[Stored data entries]
◆ ◆ ◆ ◆ ◆ ◆ ◆

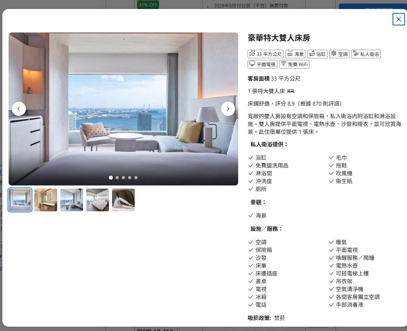The image size is (407, 331).
Task: Jump to last photo carousel dot
Action: [x=136, y=178]
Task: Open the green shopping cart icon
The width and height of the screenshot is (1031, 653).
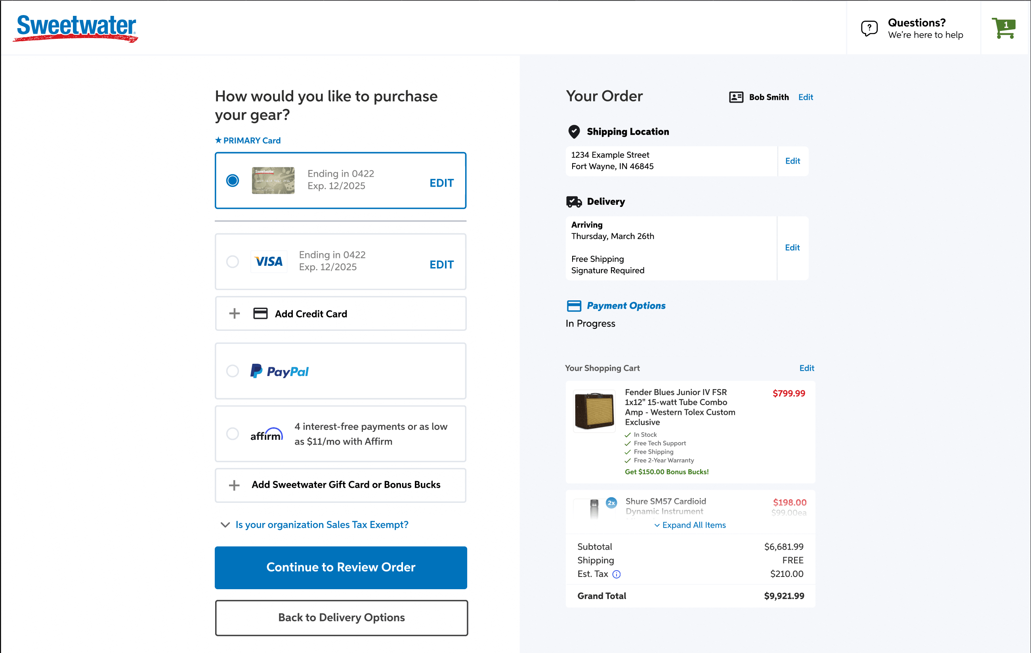Action: (1003, 28)
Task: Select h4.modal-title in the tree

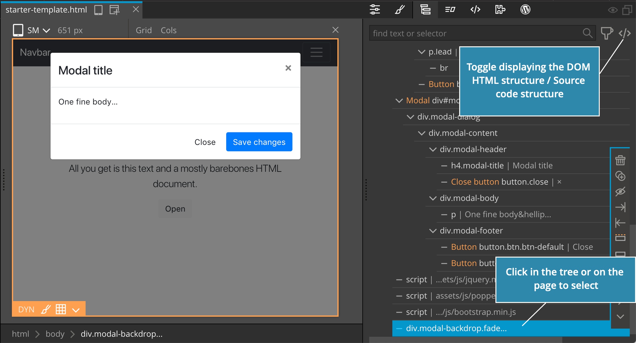Action: click(x=477, y=166)
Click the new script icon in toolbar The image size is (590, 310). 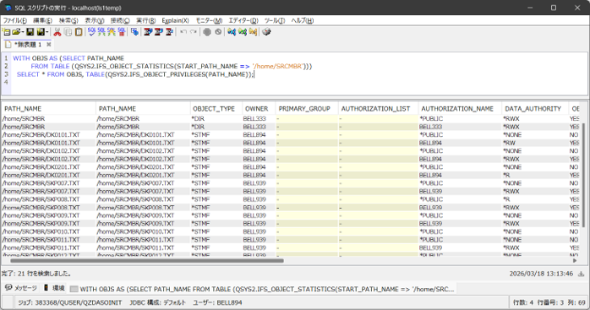pos(7,32)
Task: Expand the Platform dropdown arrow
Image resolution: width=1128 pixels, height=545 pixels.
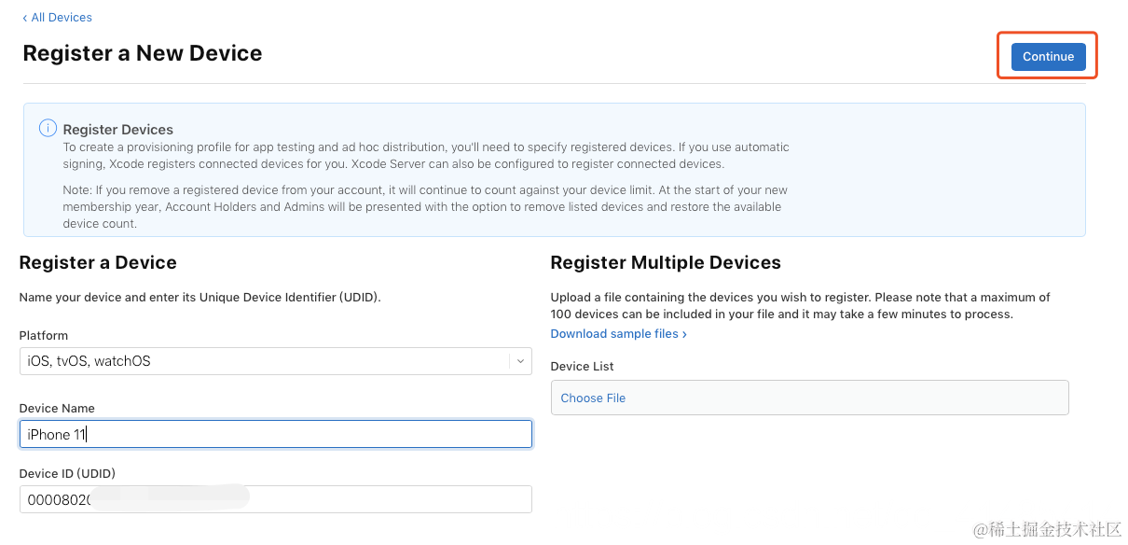Action: point(520,361)
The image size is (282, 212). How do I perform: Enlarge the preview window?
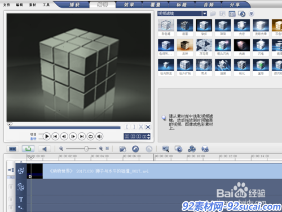point(148,127)
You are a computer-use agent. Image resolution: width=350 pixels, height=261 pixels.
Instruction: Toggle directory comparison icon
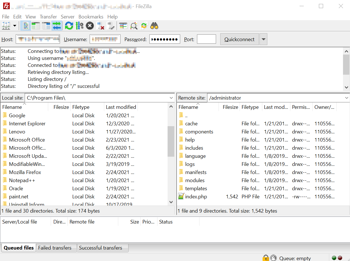point(134,26)
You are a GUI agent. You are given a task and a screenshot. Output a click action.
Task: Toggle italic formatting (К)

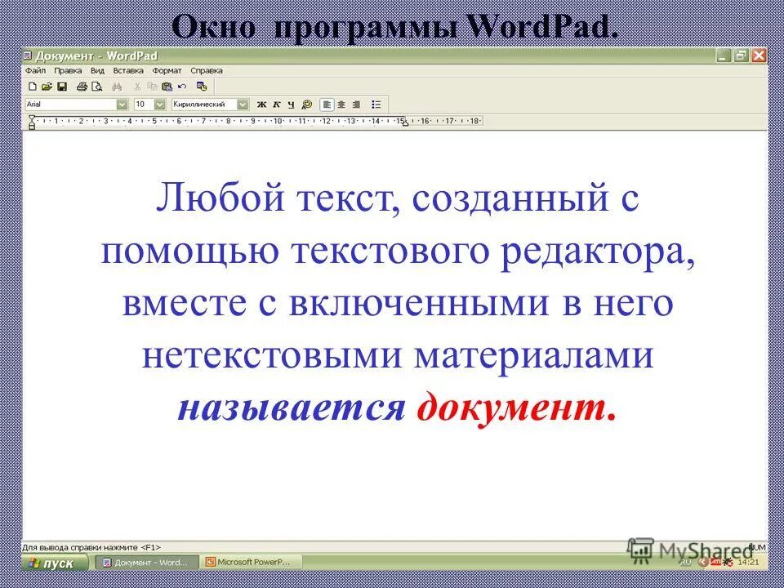(275, 104)
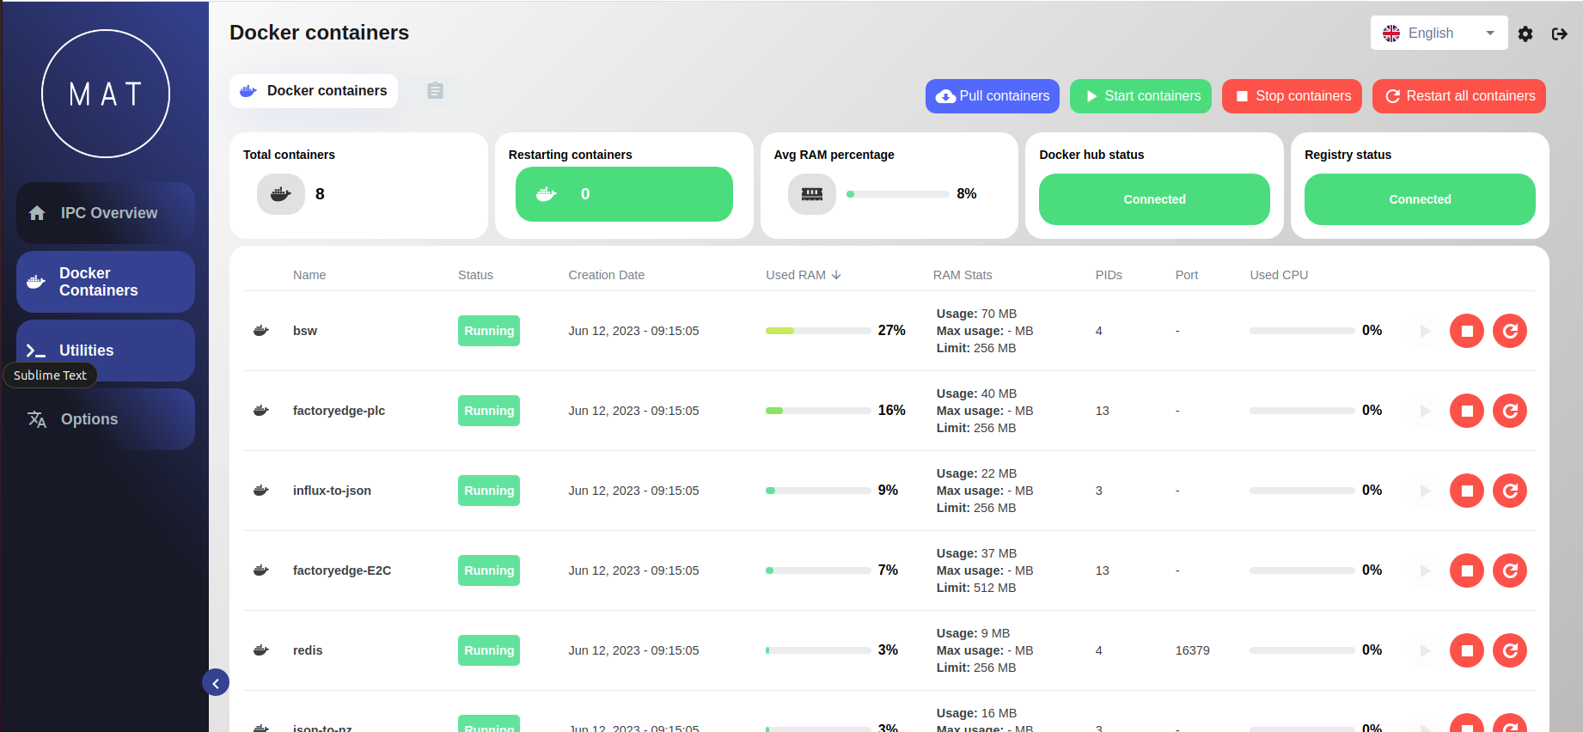Screen dimensions: 1583x732
Task: Open settings via the gear icon
Action: click(1525, 34)
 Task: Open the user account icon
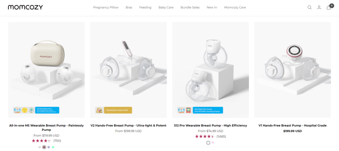point(319,8)
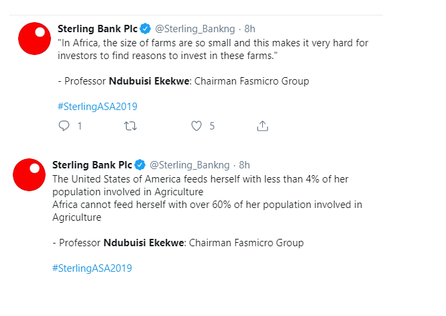Viewport: 446px width, 316px height.
Task: Open the share icon on the first tweet
Action: [263, 125]

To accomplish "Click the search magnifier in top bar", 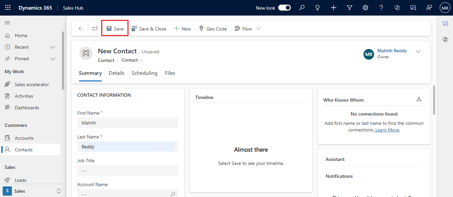I will point(301,8).
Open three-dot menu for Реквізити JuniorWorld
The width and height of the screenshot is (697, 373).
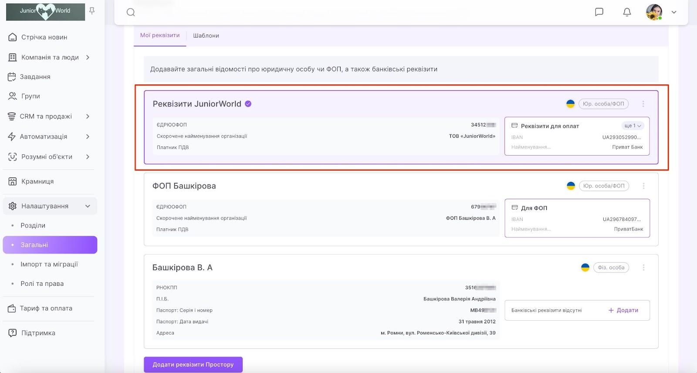click(x=643, y=104)
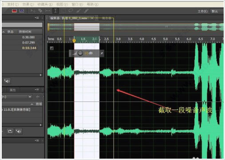Select the Razor cut tool
Screen dimensions: 225x160
pos(40,11)
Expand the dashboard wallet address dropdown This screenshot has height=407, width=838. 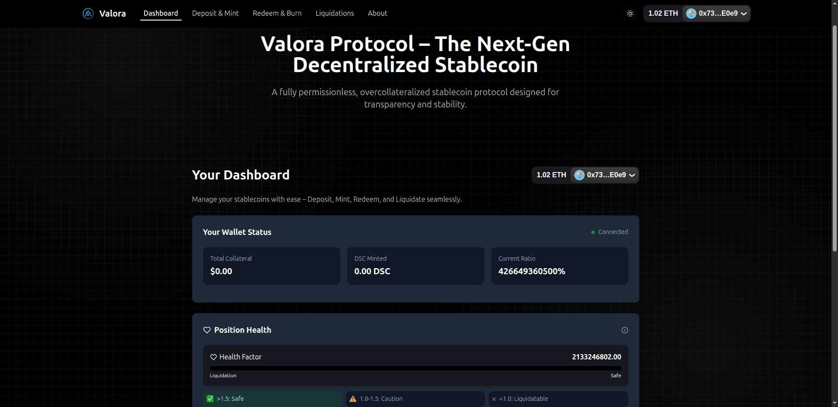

◆ ◆ ◆ ◆ ◆ ◆ ◆

THE TASK -
Scan the data for the string "agent" and copy each line in which it occurs.

ANSWER SPACE -
You are a computer-use agent. Image resolution: width=350 pixels, height=261 pixels.
You are a GUI agent. You are given a task and a screenshot. Output a click action.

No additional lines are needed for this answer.